■ CONSEGNA DEL COMPITO
Secondo la sezione di testo, quante volte il giornalista travestito da profugo si è visto chiudere la porta in faccia nelle trenta parrocchie visitate?

■ SEZIONE DI TESTO

§

Aveva cominciato il
Corriere nelle pagine di Milano a pubblicare alcune interviste con
parroci di quella Milano che un tempo era l'icona della città “col
cuore in mano”, che testimoniavano le grandi difficoltà che
questi preti incontravano presso i fedeli per cercare di spendersi al
fine di dare assistenza temporanea ai migranti di passaggio, in
contraddizione rispetto agli appelli all'azione di Papa e
Arcivescovo.
Ora, il numero
dell'Espresso in edicola, riporta un bel'articolo, ben documentato,
del giornalista di inchiesta Fabrizio Gatti, ben noto come autore di
memorabili analisi dal caporalato nel nostro Meridione,
all'immigrazione dal Sahara.
Gatti si è
presentato sotto le finte spoglie di un profugo in transito verso il
Nord Europa in trenta parrocchie italiane dalle Marche a Val d'Aosta
e Alto Adige per chiedere un posto da dormire per una, due notti e si
è ritrovato con sorpresa a prendersi la porta in faccia ben 29 volte
,spesso anche in malo modo.
C'è il racconto ,
ci sono le foto e il giornale ovviamente disporrà delle
registrazioni.
Una sola volta su
trenta il giornalista- profugo è stato accolto con umanità
evangelica.
E' agghiacciante.
Molti dei parroci,
preti e frati, che compaiono in questo reportage, incalzati dal
giornalista, finto profugo, che ovviamente sa fare il suo mestiere,
si esibiscono in dichiarazioni di questo genere : ma sì il Papa
parla, dice tante cose, (che dovremmo accogliere chi viene a bussare)
ma la realtà è un'altra cosa.
Viene da chiedersi,
va bene, ma allora perché queste persone non hanno fatto un'altro
mestiere, ammesso e non concesso affatto, che fare il prete o il
frate, sia un mestiere come un'altro.
Difficile contestare
che se il Cristianesimo ha un senso, lo ha nella misura in cui
risponde al precetto dei precetti contenuti nei Vangeli : “non fare
agli altri quello che non vorresti che fosse fatto a te” o “ama
gli altri come tè stesso”.
Punto.
Questo lo sanno e lo
capiscono tutti, senza bisogno di catechismi, sinodi, dogmi e
quant'altro.

§

■ DATI ESTRATTI
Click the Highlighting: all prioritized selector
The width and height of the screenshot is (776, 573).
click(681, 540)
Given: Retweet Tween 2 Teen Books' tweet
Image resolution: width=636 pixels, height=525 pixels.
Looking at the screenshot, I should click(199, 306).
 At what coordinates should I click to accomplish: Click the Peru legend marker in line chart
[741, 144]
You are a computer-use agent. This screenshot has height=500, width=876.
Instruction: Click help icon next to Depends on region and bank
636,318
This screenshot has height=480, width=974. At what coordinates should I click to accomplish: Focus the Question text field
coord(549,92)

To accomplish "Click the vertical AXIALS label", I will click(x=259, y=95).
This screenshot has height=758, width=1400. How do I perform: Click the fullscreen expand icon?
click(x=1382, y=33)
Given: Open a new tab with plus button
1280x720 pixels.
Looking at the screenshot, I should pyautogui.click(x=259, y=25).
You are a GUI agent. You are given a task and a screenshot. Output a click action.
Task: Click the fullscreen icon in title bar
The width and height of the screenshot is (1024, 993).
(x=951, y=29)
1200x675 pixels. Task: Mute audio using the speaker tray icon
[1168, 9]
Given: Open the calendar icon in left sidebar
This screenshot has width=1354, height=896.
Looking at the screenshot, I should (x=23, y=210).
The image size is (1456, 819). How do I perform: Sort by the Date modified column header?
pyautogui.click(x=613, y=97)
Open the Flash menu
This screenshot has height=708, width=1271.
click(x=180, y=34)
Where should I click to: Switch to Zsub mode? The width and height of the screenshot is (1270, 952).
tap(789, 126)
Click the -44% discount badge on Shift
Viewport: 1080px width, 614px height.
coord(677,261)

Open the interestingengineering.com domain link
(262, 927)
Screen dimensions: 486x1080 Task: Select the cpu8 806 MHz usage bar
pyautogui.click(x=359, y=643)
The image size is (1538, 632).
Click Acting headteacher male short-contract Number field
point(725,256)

§

■ RISPOSTA ATTESA
29 volte.